The basic cooking technique for pan seared duck breasts is as follows:

Heat oven to 350.

Warm a heavy bottomed skillet (preferably cast iron) over medium-low to medium heat. While warming your skillet, score the skin of the duck breasts (several shallow slices into the fat of the skin, not the meat) and season generously with kosher salt and freshly ground pepper. Once your pan is warm add just a tiny bit of oil so that the skillet bottom is barely coated. Add your duck, skin side down and cook until the fat is rendered and the skin is a dark, golden brown. This will take at least 10 minutes. If you cook it too fast you will not render out enough of the fat from the skin.

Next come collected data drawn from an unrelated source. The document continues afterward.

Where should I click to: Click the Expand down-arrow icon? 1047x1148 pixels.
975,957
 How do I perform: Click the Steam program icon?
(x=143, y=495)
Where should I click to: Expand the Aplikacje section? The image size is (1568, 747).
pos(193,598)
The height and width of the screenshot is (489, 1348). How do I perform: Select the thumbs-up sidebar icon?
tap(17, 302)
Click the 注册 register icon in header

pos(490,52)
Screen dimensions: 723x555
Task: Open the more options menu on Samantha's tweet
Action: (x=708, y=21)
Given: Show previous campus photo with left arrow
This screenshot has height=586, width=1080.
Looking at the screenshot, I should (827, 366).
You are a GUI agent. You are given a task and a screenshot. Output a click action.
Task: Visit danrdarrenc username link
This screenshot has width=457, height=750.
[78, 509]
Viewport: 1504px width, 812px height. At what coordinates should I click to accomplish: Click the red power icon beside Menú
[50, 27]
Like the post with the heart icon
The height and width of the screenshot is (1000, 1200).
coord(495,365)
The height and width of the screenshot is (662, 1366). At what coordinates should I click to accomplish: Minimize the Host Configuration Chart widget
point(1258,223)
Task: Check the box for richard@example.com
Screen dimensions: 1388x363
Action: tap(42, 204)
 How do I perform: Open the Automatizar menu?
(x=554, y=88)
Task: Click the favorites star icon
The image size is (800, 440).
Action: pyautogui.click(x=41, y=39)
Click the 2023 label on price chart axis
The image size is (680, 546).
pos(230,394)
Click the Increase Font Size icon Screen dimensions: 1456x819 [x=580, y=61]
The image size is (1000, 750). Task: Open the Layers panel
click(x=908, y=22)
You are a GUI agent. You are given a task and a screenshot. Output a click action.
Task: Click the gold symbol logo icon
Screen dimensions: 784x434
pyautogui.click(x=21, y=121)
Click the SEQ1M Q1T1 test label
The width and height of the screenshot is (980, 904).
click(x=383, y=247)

If you cook it too slowly you will over cook the breast as you’ll be baking instead of searing. So adjust your heat as necessary.

Once your skin is crisp and brown, flip it over and toss your skillet in the oven for 2-3 minutes. Be careful not to overcook. If you are concerned about internal temperature you can always insert a probe thermometer into the thickest portion of the breast before putting it into the oven. Duck breast is typically served (and I think is best) rare, which is 125.  130 is between rare and medium rare. I would pull it at about 125 because the cooking will carry over, and this is important, the breast should rest for about 10-15 minutes before slicing or serving. You don’t want all of those juices (the flavor) to run out all over your cutting board and plate by skipping the resting phase.

While your breast is searing, finishing in the oven, and resting you can put together the rest of your meal. I usually plan ½ breast per person and will often serve it over a simple salad of kale with nuts and dried fruit.